REQUEST: Arrange the data from the line containing "You are a GUI" down to the line containing "pos(178,99)" as a two-column CSV with the columns instruction and response. Write one row for each instruction and its response, put each in a single quoted field with line breaks turned into spaces, and leave the pictures out.

ENTRIES:
(begin)

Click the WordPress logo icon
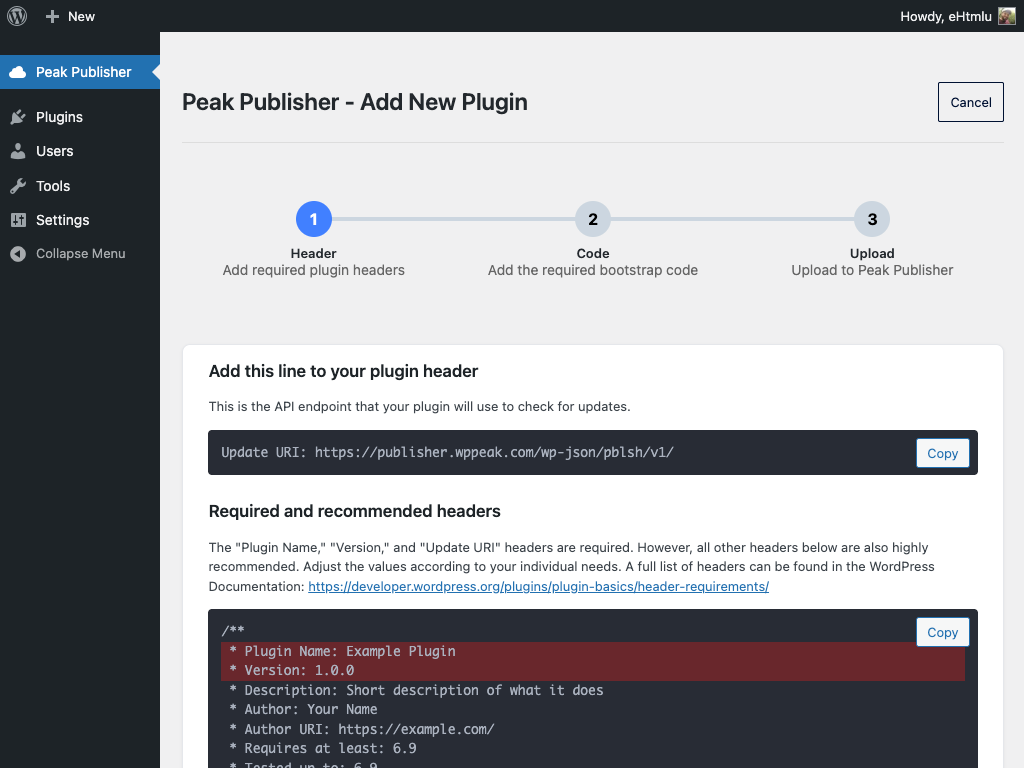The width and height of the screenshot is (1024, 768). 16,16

(end)
(begin)

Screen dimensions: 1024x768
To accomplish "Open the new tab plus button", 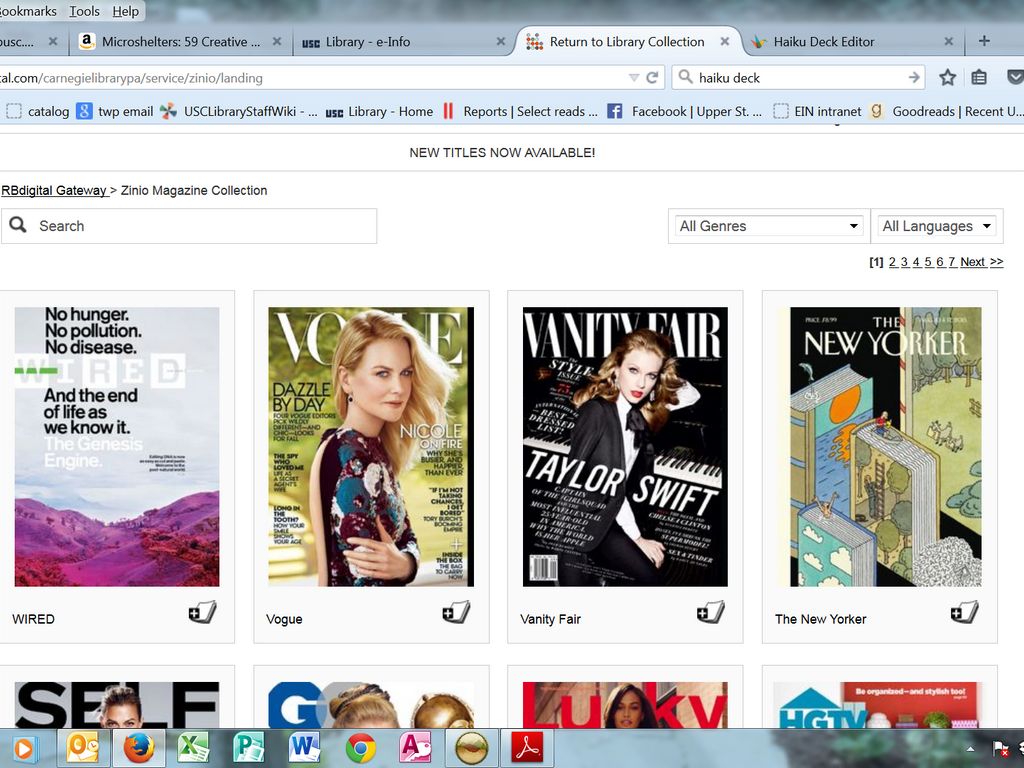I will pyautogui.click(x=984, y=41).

(end)
(begin)

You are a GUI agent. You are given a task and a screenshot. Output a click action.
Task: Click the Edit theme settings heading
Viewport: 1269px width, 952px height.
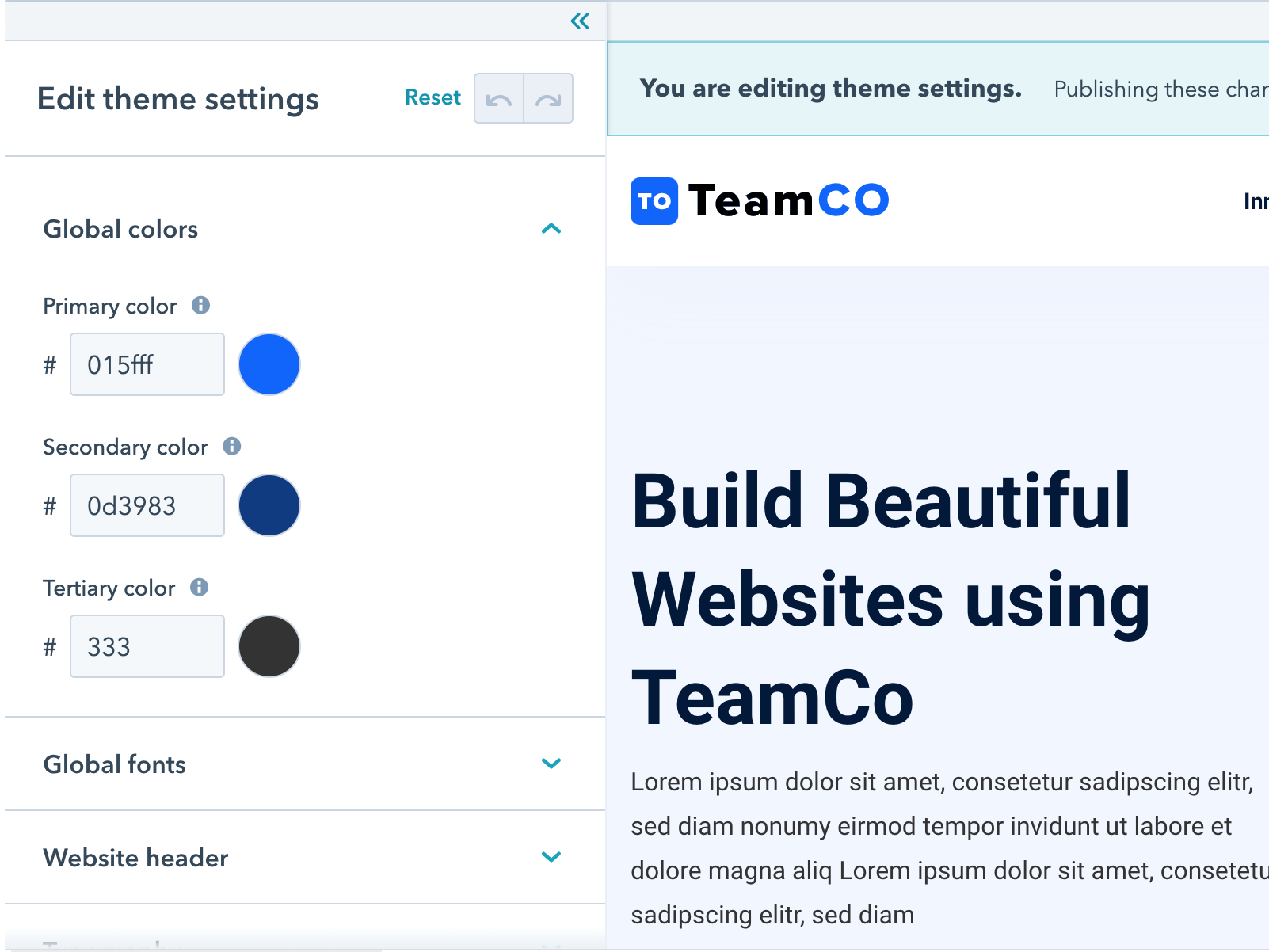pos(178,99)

(end)

RESULT FOR THIS TASK:
instruction,response
"You are a GUI agent. You are given a task and a screenshot. Output a click action. Task: Click the Edit theme settings heading Viewport: 1269px width, 952px height.","pos(178,99)"